From 2005 to 2007 he played with the Ukrainian team Azovmash Mariupol. With them he was a two-time champion of the Ukrainian SuperLeague. For the 2007–08 season he moved to Lietuvos rytas.

In June 2008, he signed a two-year deal with the Ukrainian team BC Kyiv. In February 2009, Kyiv released him. Later that month he signed with Türk Telekom of Turkey for the remainder of the season.

In August 2009, he signed a one-year deal with the German team ALBA Berlin. In December 2009, Alba released him. In January 2010, he signed with his former team Lietuvos rytas for the remainder of the season. With them he won the Lithuanian League in the 2009–10 season. He later re-signed with Rytas for one more season.

In August 2011, he signed a one-year deal with the Turkish team Banvit.
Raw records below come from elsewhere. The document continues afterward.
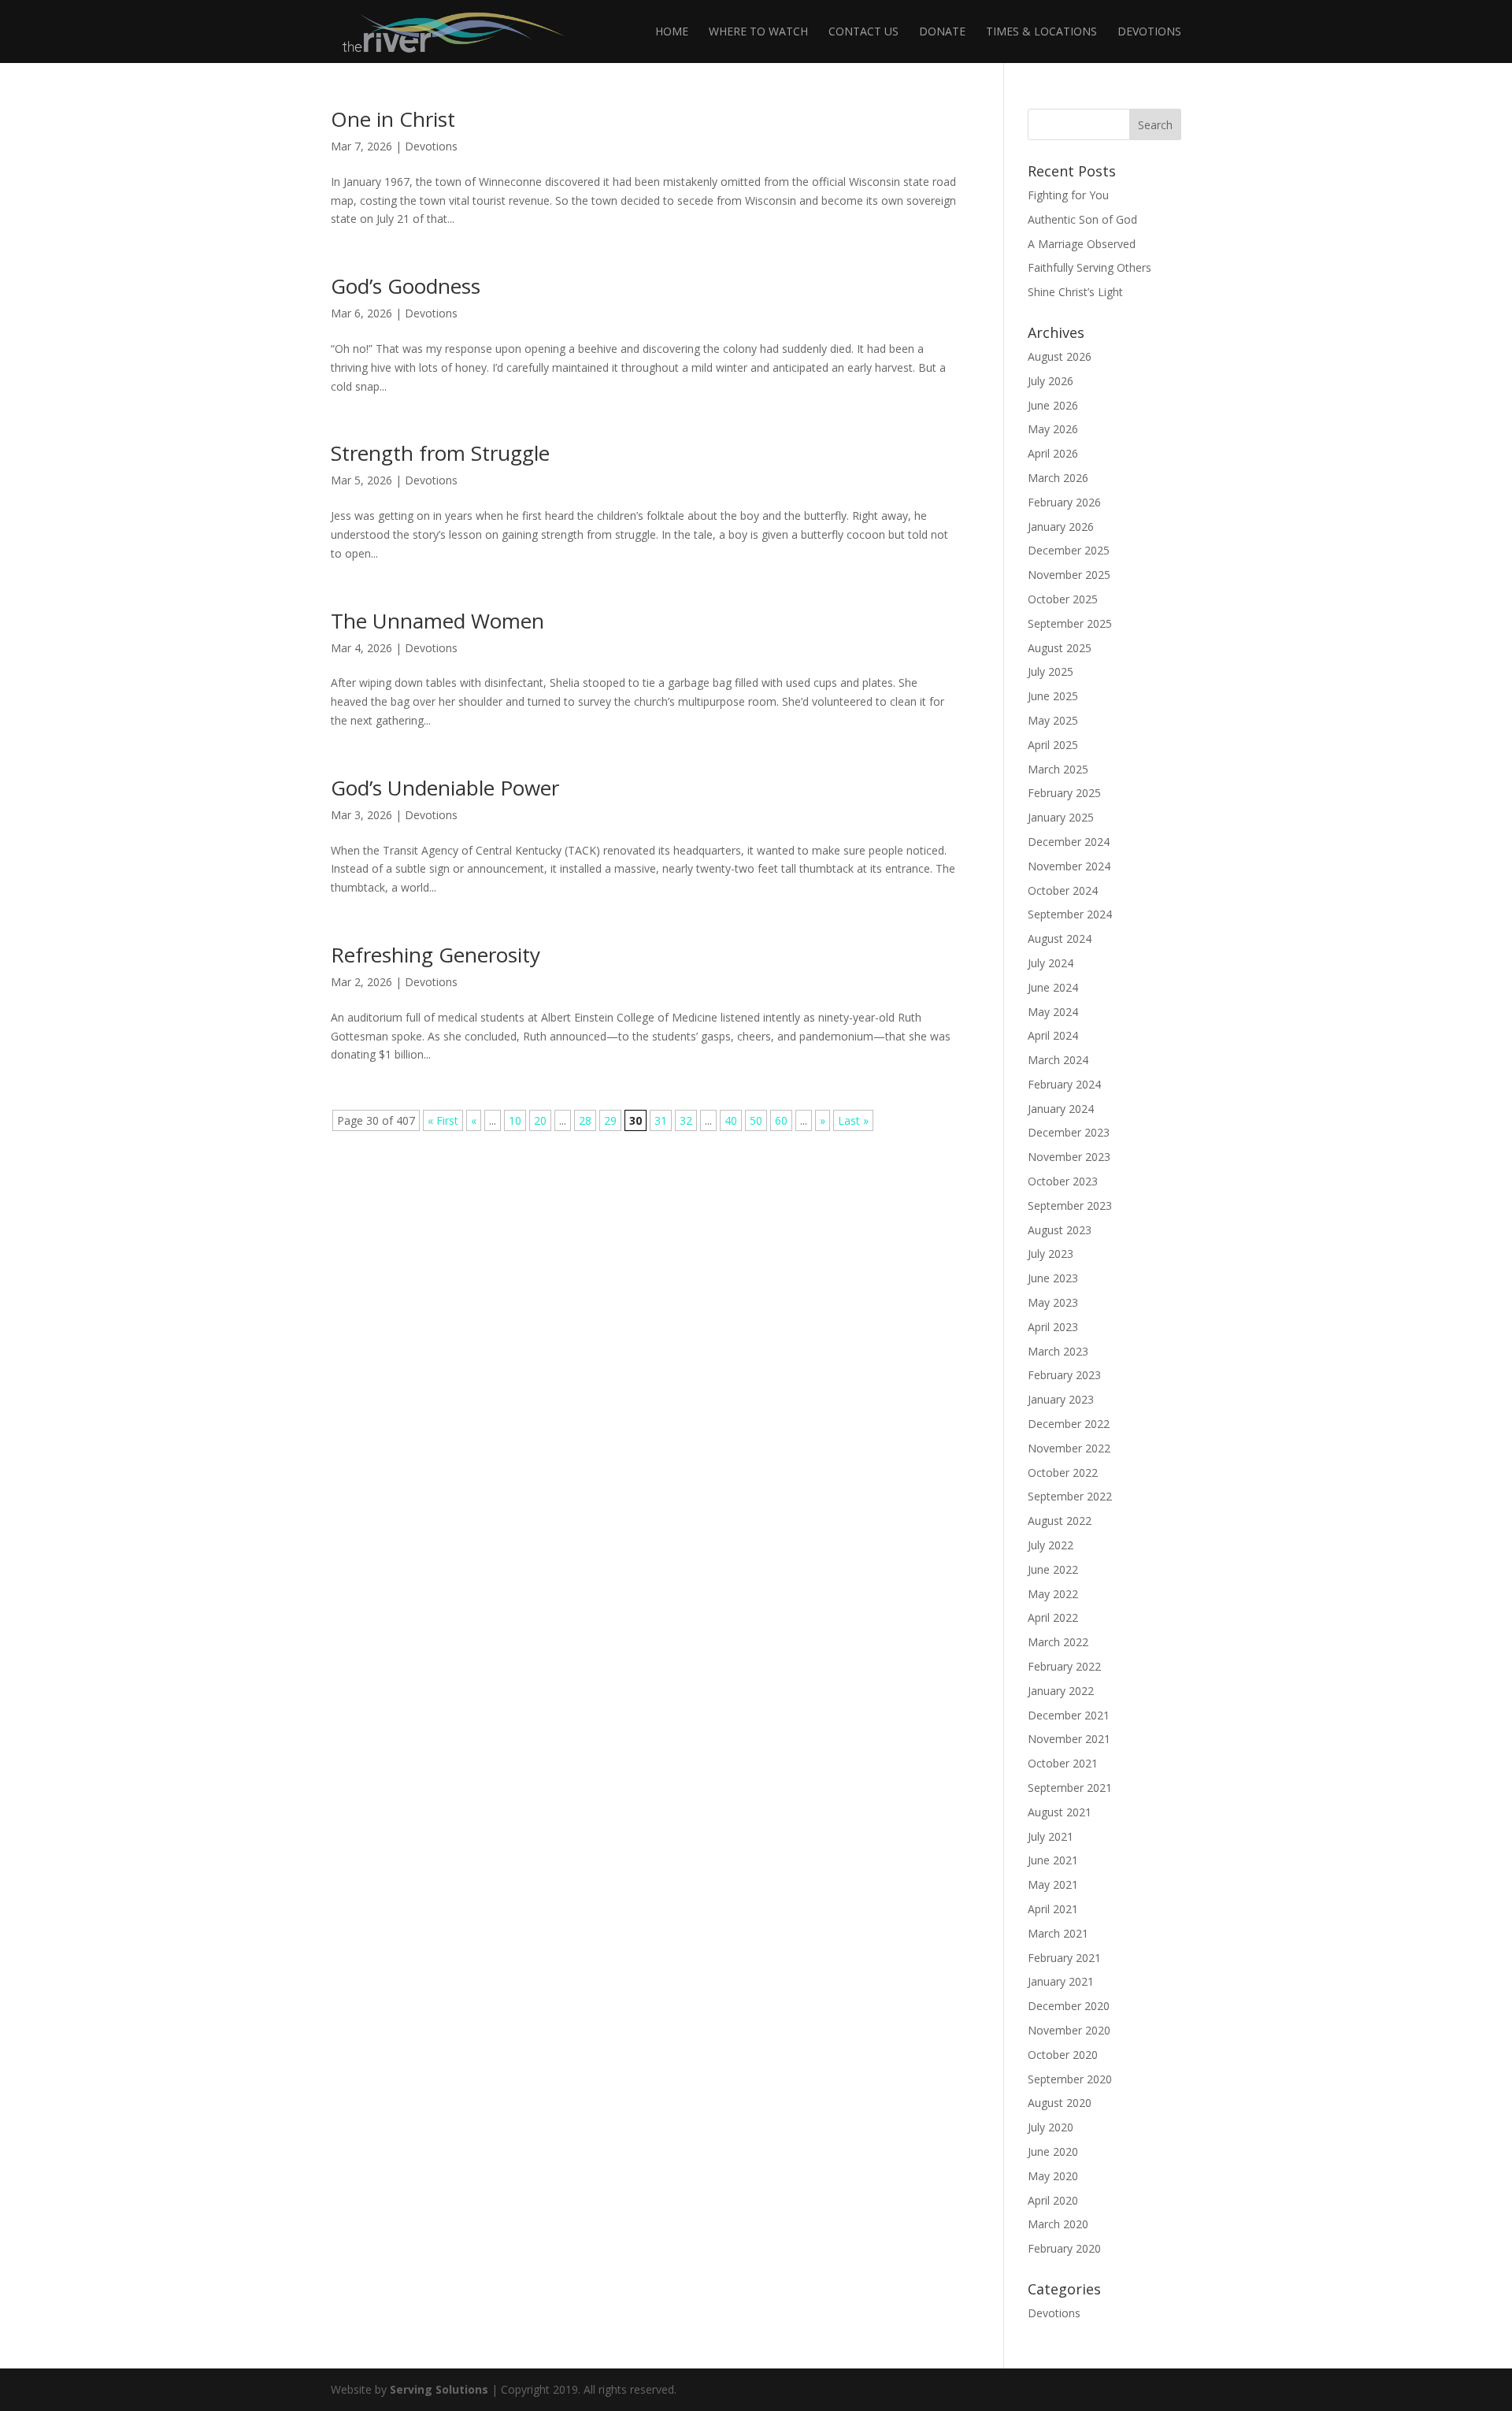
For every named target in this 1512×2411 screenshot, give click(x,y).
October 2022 (1063, 1472)
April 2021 (1053, 1908)
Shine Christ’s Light (1075, 291)
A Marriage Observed (1082, 243)
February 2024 (1064, 1084)
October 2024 (1063, 890)
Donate (942, 32)
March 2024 (1058, 1059)
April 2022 (1053, 1617)
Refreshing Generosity (435, 954)
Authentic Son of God (1082, 219)
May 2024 (1053, 1011)
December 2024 (1069, 841)
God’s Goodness (405, 286)
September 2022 (1070, 1496)
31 (660, 1120)
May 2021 (1053, 1884)
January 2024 (1061, 1108)
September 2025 (1070, 623)
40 (730, 1120)
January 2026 (1061, 526)
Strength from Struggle (440, 453)
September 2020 (1070, 2079)
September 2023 (1070, 1205)
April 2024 (1053, 1035)
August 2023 (1059, 1229)
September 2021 (1070, 1787)
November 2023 (1069, 1156)
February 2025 (1064, 792)
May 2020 (1053, 2175)
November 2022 (1069, 1448)
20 (540, 1120)
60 (781, 1120)
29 (610, 1120)
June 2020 (1053, 2151)
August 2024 (1059, 938)
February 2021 (1064, 1957)
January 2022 (1061, 1690)
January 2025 (1061, 817)
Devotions (1149, 32)
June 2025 (1053, 695)
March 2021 (1058, 1933)
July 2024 (1050, 962)
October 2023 (1063, 1181)
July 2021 (1050, 1836)
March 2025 (1058, 769)
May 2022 (1053, 1593)
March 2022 (1058, 1641)
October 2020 (1063, 2054)
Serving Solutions (439, 2389)
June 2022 (1053, 1569)
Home (671, 32)
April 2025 (1053, 744)
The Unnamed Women (437, 620)
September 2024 (1070, 914)
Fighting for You (1068, 194)
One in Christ (393, 119)
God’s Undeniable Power (445, 787)
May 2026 (1053, 428)
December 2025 (1069, 550)
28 (585, 1120)
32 (686, 1120)
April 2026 (1053, 453)
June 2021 (1053, 1860)
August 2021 (1059, 1812)
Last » (853, 1120)
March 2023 (1058, 1351)
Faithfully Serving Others (1089, 267)
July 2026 (1050, 380)
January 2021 (1061, 1981)
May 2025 (1053, 720)
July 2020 (1050, 2127)
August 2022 (1059, 1520)
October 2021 (1063, 1763)
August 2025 (1059, 647)
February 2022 (1064, 1666)
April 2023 (1053, 1326)
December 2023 (1069, 1132)
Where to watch (758, 32)
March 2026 (1058, 477)
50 (756, 1120)
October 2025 (1063, 599)
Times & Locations (1041, 32)
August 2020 (1059, 2102)
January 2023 (1061, 1399)
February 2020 (1064, 2248)
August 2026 (1059, 356)
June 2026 (1053, 405)
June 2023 (1053, 1277)
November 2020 (1069, 2030)
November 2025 (1069, 574)
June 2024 (1053, 987)
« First (443, 1120)
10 (515, 1120)
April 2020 (1053, 2200)
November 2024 (1069, 866)
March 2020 (1058, 2223)
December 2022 (1069, 1423)
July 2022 (1050, 1544)
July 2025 (1050, 671)
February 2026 (1064, 502)
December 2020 (1069, 2005)
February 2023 (1064, 1374)
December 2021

In August 2012, he re-signed with Banvit for one more season.

In October 2013, he signed with the Latvian team VEF Rīga. In January 2014, he parted ways with Rīga. On January 22, 2014, he returned to Bosnia and signed with OKK Spars Sarajevo. However he played only one game with Spars, and on February 1, 2014, he signed with Beşiktaş İntegral Forex of Turkey for the rest of the season. On October 25, 2014, he extended his contract with Beşiktaş until the end of season.

On September 3, 2015, he signed with OKK Spars Sarajevo. On February 19, 2016, he left Spars and signed for the rest of the season with Socar Petkim of the Turkish Basketball First League. On August 12, 2016, Bajramović signed with French club Cholet Basket for the 2016–17 season. On November 8, 2016, he left Cholet and signed with OKK Spars Sarajevo. In November 2017, Bajramović signed with Turkish club Akhisar Belediyespor.

In January 2019, Bajramović signed for Spars Sarajevo for the rest of the 2018–19 season. It was his fourth stint with the Spars.

==Euroleague career statistics==

| Year | Team | GP | GS | MPG | FG% | 3P% | FT% | RPG | APG | SPG | BPG | PPG | PIR |
| 2007–08 | Lietuvos rytas | 19 | 6 | 24.5 | .500 | .421 | .759 | 5.7 | .8 | .6 | .4 | 11.1 | 11.4 |
| 2010–11 | 14 | 6 | 26.1 | .465 | .233 | .766 | 5.2 | 1.4 | .6 | .2 | 11.4 | 10.4 |

==Bosnian national team==
Bajramović is a long time member of the Bosnia and Herzegovina national basketball team. He played with them at the three European Championships (2003, 2005 and 2011).